# Что сделать
1 - Ответь, пожалуйста, на вопросы по тексту о смешении слов в языке:
(а) К какому латинскому слову восходят «реальность» и «реалия»?
(б) Как в тексте определяется слово «реалия»?
(в) По какому закону возникло слово «будировать» в его нынешнем значении?
2 - Допиши следующую часть текста о смешении слов в языке, начав сразу после его последнего предложения.

# Извлечённый текст
════════════════
Подобное же смешение наблюдаем в паре «реальность» и «реалия» (и то и другое восходят к лат. realis — вещественный). «Реальность» можно определить как «то, что объективно существует, действительность», а «реалию» — как «предмет, вещь». В последние годы «реалия» все чаще выдает себя за «реальность», и это никого не беспокоит.

Не удивлюсь, если понимание «орального секса» как «орать, занимаясь сексом» из области анекдотов шагнет в языковую повседневность: с точки зрения языка здесь нет ничего противоестественного. Дело в том, что язык — логическая структура лишь отчасти. В своем развитии он во многом непредсказуем и хаотичен, а потому, к сожалению (или к счастью?), наше влияние на него довольно ограниченно. По законам логики слово «будировать» в его нынешнем значении возникнуть не могло, но оно возникло по закону аналогии, который в развитии языка нередко побеждает логику. А заодно и образование.
════════════════
# Предоставленный материал

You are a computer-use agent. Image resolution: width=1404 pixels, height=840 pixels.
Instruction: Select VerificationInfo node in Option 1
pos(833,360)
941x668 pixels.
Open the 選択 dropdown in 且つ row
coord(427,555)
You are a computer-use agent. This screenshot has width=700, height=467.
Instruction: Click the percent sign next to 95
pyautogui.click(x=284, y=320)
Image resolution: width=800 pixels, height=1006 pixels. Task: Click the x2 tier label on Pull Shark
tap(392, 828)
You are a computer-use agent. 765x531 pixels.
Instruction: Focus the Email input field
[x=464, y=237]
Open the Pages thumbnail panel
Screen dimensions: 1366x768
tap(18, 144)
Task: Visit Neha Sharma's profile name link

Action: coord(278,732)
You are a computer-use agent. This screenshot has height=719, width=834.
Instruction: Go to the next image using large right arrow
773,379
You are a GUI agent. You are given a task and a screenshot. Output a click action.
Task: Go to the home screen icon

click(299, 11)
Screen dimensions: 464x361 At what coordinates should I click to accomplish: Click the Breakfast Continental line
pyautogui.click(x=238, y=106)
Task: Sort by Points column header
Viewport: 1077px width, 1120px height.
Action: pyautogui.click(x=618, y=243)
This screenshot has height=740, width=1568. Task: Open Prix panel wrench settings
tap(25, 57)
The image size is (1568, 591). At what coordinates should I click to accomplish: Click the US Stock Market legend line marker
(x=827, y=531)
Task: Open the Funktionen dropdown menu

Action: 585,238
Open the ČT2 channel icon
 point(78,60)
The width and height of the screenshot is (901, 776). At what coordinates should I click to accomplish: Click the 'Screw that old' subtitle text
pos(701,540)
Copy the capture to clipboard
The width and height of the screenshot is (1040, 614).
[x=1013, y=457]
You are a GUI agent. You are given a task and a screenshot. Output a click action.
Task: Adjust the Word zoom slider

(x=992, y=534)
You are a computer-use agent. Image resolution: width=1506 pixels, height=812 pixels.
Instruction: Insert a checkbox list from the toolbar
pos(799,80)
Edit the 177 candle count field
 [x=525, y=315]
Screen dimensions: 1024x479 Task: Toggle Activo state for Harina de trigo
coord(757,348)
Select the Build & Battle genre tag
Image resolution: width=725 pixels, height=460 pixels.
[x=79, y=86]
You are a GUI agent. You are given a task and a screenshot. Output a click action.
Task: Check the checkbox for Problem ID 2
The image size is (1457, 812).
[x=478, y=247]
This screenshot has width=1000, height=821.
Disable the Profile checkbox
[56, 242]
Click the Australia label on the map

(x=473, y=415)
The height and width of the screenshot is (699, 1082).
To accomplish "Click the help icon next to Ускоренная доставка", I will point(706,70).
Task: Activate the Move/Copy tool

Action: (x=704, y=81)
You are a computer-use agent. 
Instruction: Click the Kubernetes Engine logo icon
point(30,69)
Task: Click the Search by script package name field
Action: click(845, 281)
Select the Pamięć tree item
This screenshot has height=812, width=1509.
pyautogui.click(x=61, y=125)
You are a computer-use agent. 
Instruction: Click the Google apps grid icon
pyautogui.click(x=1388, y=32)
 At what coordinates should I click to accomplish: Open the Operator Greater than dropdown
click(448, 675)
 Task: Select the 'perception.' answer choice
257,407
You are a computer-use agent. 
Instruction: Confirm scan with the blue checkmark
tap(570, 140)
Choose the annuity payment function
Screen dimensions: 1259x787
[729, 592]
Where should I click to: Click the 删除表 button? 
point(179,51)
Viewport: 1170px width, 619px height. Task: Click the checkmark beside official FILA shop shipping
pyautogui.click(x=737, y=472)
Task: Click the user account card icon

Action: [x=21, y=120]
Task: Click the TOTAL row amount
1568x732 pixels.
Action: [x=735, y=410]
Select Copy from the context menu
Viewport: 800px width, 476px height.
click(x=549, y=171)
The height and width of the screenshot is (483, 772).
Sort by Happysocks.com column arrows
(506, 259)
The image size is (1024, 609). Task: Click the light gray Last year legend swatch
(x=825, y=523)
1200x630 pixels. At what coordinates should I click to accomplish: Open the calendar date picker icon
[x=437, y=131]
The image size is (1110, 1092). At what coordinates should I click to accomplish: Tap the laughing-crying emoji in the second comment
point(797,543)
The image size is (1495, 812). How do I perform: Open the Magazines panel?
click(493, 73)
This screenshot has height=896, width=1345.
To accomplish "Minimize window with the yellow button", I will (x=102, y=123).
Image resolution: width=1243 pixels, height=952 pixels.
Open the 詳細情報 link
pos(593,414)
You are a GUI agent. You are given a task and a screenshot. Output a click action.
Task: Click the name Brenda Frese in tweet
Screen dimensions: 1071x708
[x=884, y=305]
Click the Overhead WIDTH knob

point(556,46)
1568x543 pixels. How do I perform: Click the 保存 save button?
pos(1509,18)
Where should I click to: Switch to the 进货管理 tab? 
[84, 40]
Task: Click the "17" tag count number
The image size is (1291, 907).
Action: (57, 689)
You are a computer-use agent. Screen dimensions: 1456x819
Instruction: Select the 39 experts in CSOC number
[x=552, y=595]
════════════════
# Ответы к заданиям
1 -
(а) К лат. realis — «вещественный».
(б) Как «предмет, вещь».
(в) По закону аналогии.

2 -
Езда в незнаемое

В общей массе вошедшего в наш язык особое место занимают явления, некогда ушедшие в тень, а теперь открытые вновь. Речь здесь в первую очередь может идти о лексике, которую можно условно определить как церковную. Во внимании к устаревшим, но выразительным словам, разумеется, нет ничего плохого. Как раз напротив: выход того или иного слова из активного оборота в большинстве случаев делает язык беднее, и тот, кто эти слова возвращает к жизни, язык, соответственно, обогащает. Так, в поисках «нестертого» слова к древнерусской литературе обращался Н.С. Лесков. Достоверно известно, что А.И. Солженицын просил Д.С. Лихачева порекомендовать ему те древнерусские тексты, которые помогли бы обогатить язык его, Солженицына, произведений.

Если взять сферу менее высокую, то использование церковнославянизмов в повседневности в большинстве случаев также может приветствоваться. Умеренно употребляемые «ничтоже сумняшеся», «со товарищи» и «не мудрствуя лукаво» (это выражение отчего-то полюбилось футбольным комментаторам) речь рядового гражданина способны только украсить. Сложности начинаются там, где отваживаются употреблять выражения, не очень понимая их значение, структуру или происхождение. Подобное словоупотребление стало знамением времени, как сказали бы сейчас, ставя на втором слоге ошибочное, увы, ударение.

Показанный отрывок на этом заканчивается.